▶ Short task
Reproduce the material word for word, starting at the line that contains "1072x670 pixels. Task: Click" and ending at the line that contains "the issue link", with both lines included. Leave the pictures out of your answer.

▶ Input rows
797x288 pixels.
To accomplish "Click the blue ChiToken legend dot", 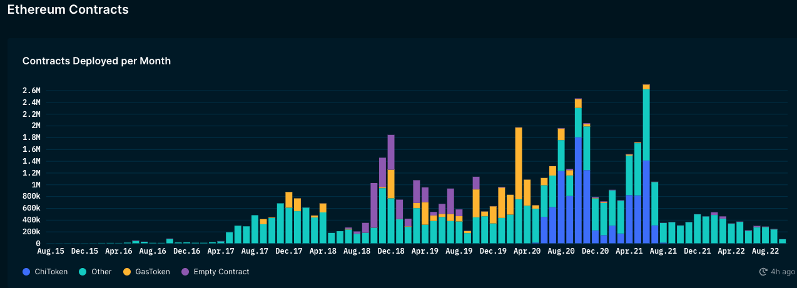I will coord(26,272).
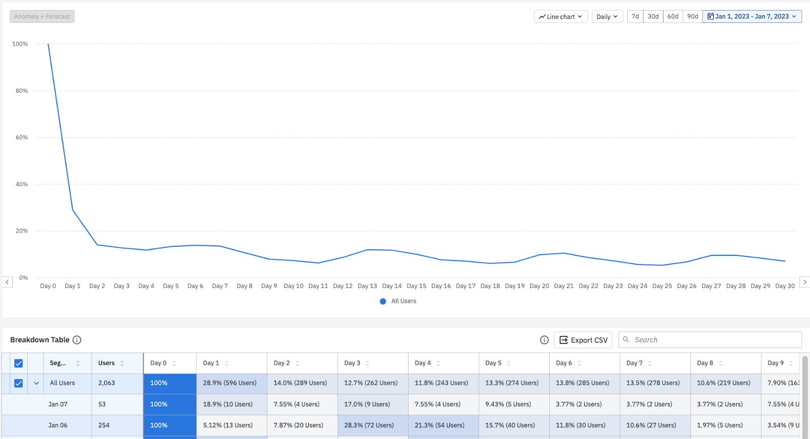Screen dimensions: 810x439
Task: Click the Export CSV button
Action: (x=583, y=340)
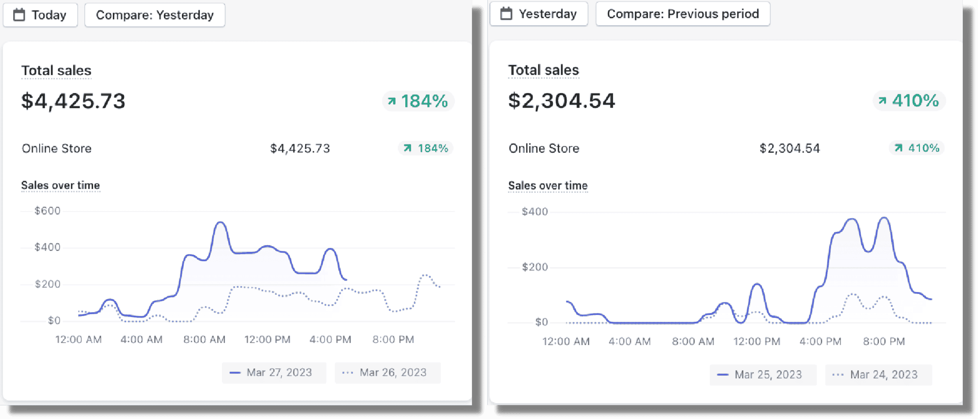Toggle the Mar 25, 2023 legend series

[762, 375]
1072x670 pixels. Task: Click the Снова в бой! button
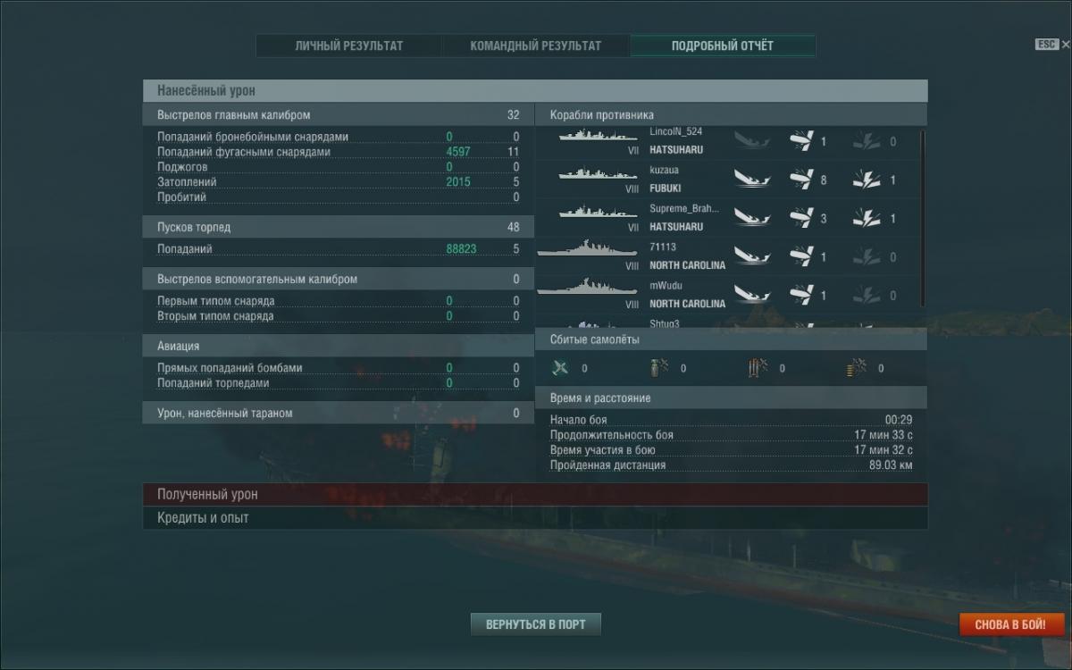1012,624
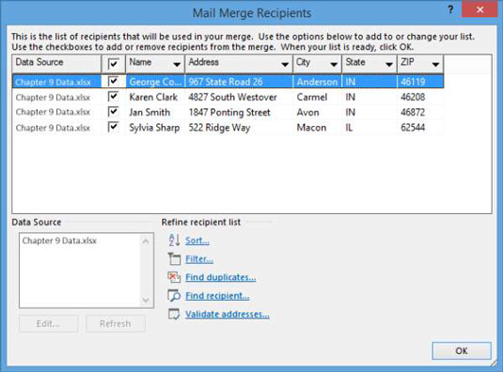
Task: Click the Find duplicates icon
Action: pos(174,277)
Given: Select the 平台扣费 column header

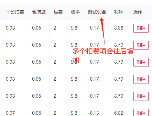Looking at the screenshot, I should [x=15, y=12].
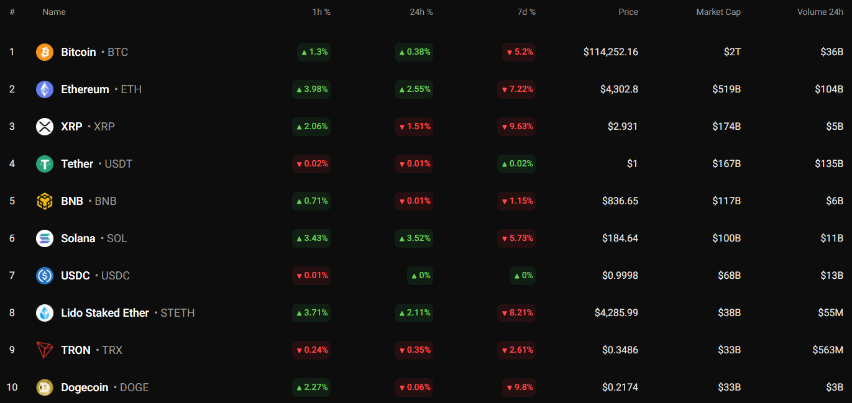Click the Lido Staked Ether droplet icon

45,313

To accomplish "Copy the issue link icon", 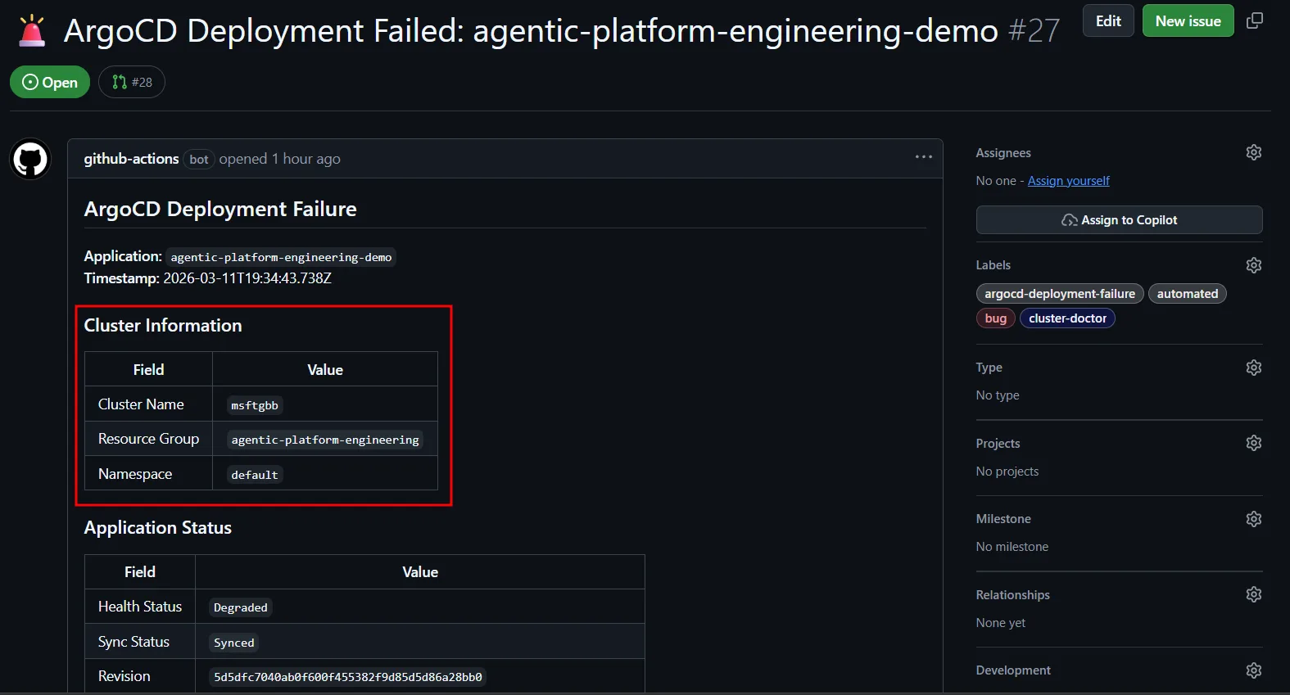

--

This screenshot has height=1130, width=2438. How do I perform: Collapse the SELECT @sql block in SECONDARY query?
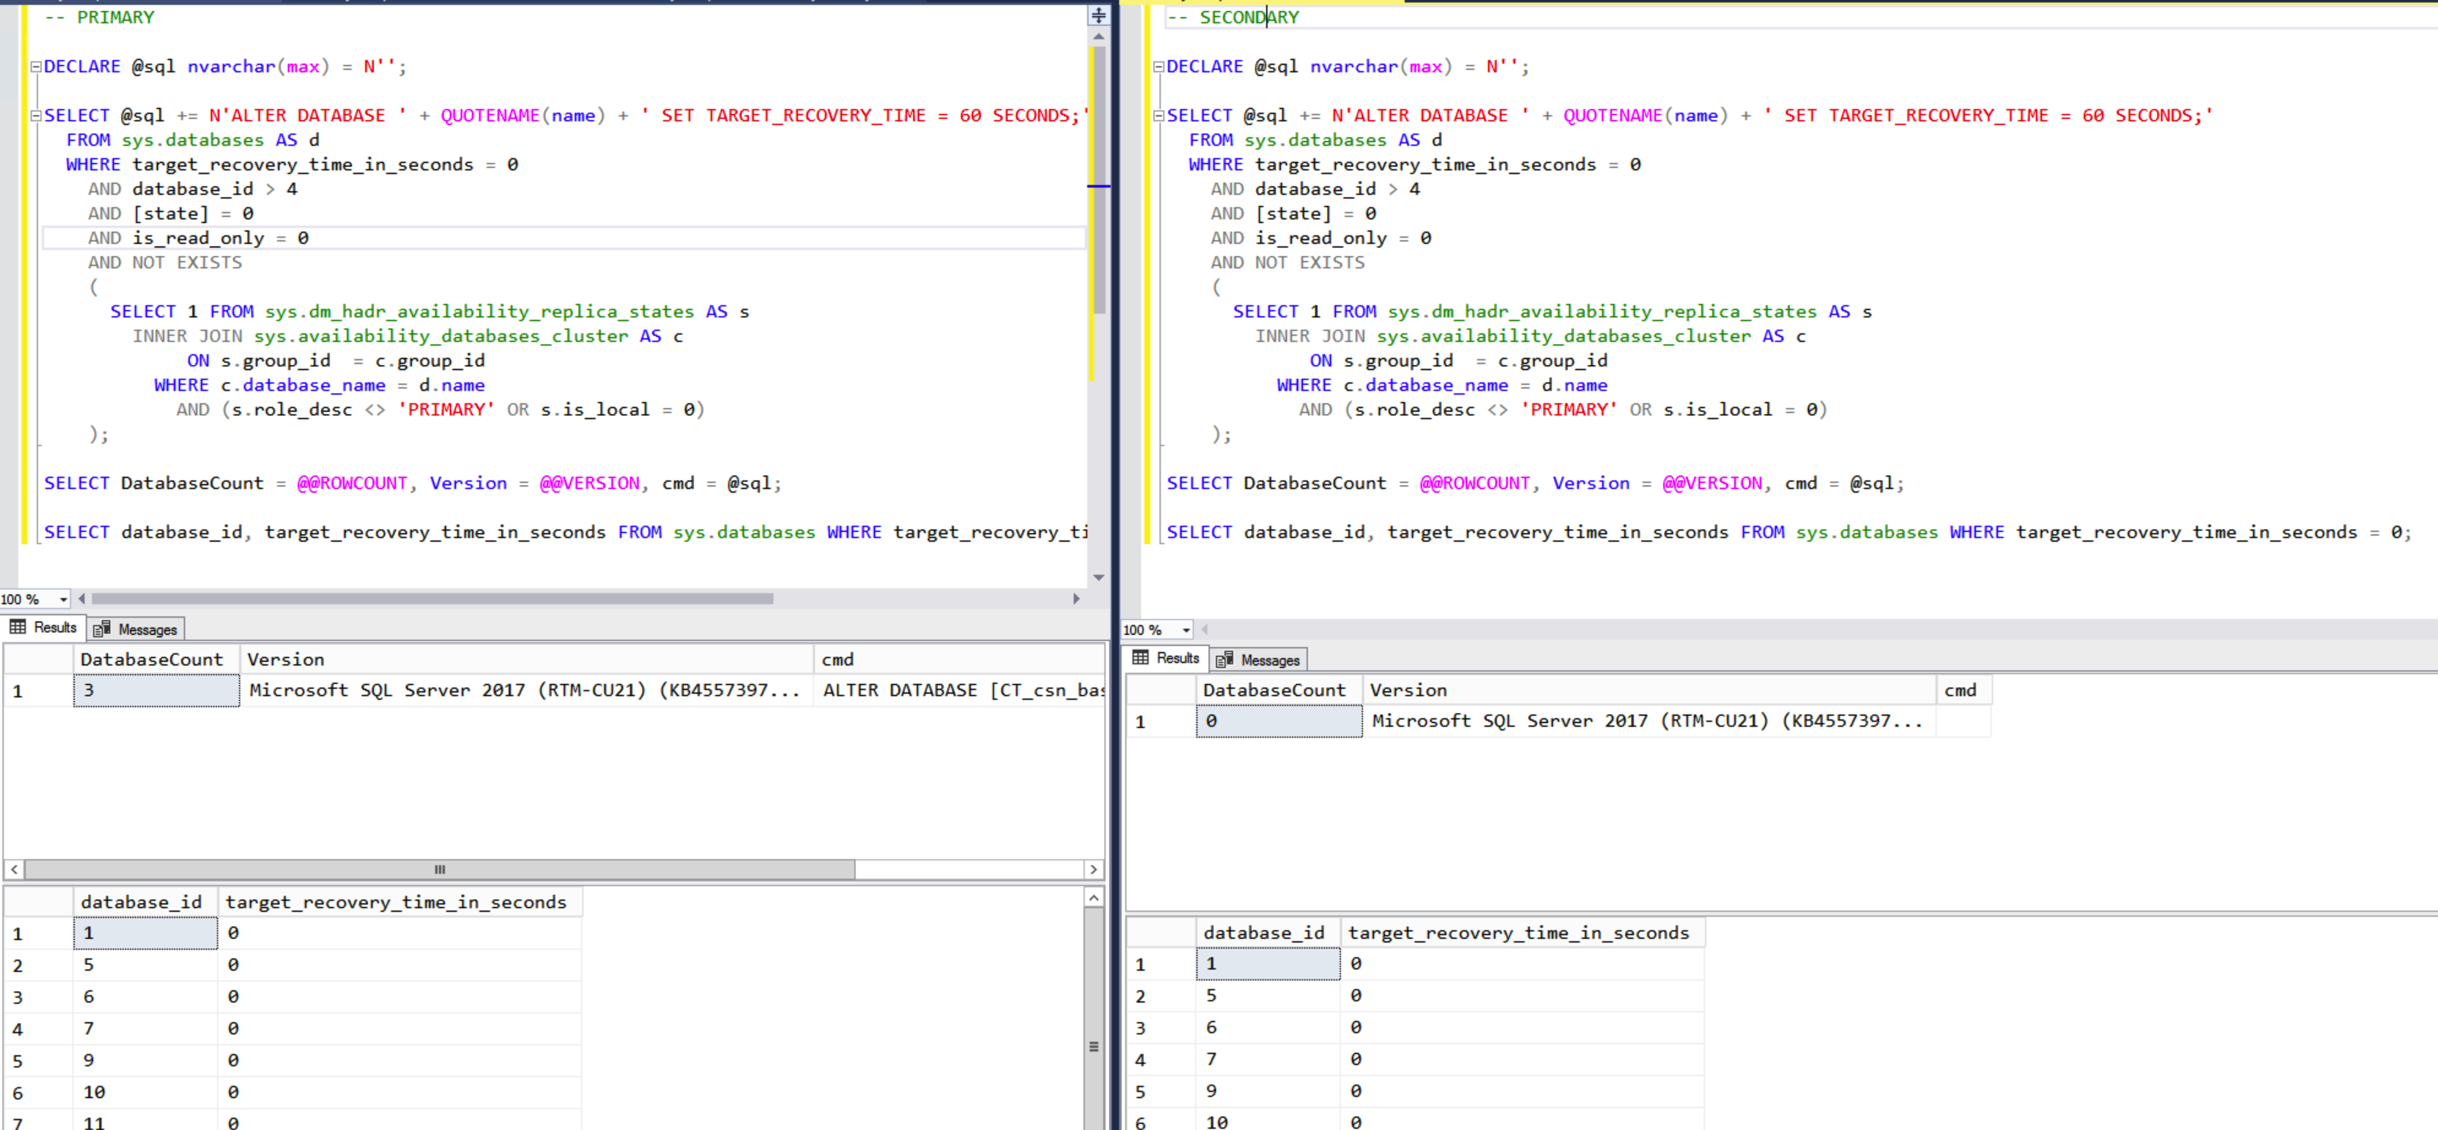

▶ Complete output
1072x670 pixels. Task: Click the Снова в бой! button
1012,624
Task: Click the Find duplicates icon
Action: pos(174,277)
Given: Select the 平台扣费 column header

Looking at the screenshot, I should [x=15, y=12].
Click the Lido Staked Ether droplet icon

45,313

To accomplish "Copy the issue link icon", 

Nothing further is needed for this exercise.